GRANT-LEE PHILLIPS
The Wickham Park Hotel
Thursday, May 17, 2018
Review By Nick Milligan
Images by Craig Wilson
If you’re not careful, a special show might fly under your radar, lost in the insistent static hum of the world wide web. One must be awake at their post, vigilant, watching and listening for that sharp blip as it moves across your screen.
The Newcastle visit of ‘90s indie-rock hero Grant-Lee Phillips is one such flying object. Thankfully, it has not gone entirely unnoticed. A strong crowd of underground purists has crammed into the front bar of The Wickham Park Hotel for an evening with the gifted singer-songwriter. Formerly the vocalist of band Grant Lee Buffalo, whose four records featured reverb-drenched, shimmering anthems anchored by earthy vocals, tonight’s main act holds court with an acoustic guitar, a genial presence and the air of a master craftsman.
Phillips has a vast songbook to draw from, but this Newcastle visit is in aid of his ninth solo studio record, Widdershins.
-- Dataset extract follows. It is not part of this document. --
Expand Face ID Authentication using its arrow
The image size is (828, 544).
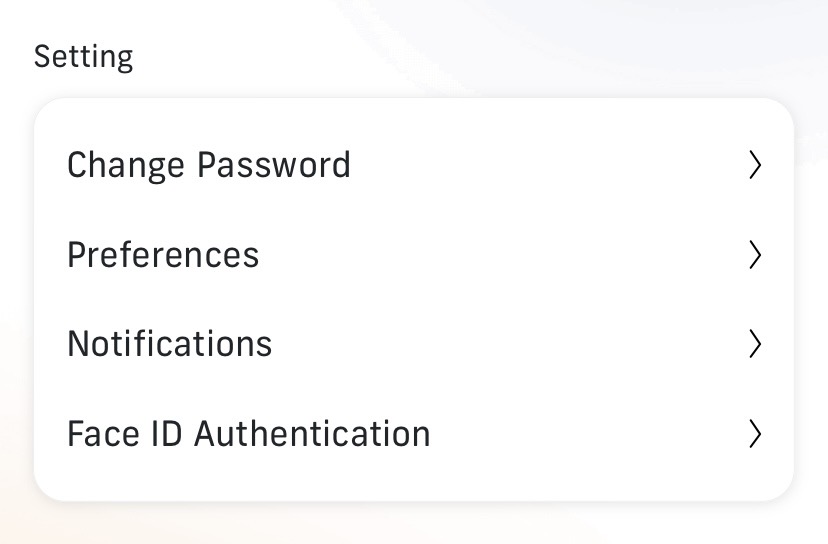coord(755,434)
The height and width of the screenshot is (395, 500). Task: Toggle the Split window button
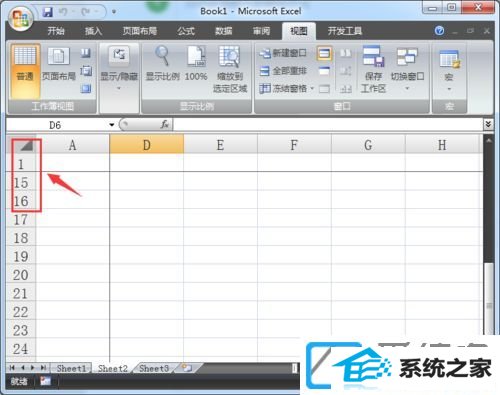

The songwriter gives his latest release its due attention, commencing with its opening track ‘Walk in Circles’, and then rolls through the lament on social disparity, ‘Miss Betsy’, and asserts that humans have a long way to go in ‘The Wilderness’.
The setlist then visits his 2016’s The Narrows, with the smoky ‘Cry Cry’ and ‘San Andreas Fault’, the latter an ode to the fault line that one day might swallow his native home of California.
Phillips then acknowledges that some punters may have discovered him as the town troubadour in the hit series Gilmore Girls, where his music punctuates its seasons, often in key moments. These days his hair’s shaggier and he’s lost the thick-rimmed glasses. But there’s no mistaking him. One pivotal scene of the comedy drama features his song ‘Mona Lisa’, which he now performs for the attentive crowd.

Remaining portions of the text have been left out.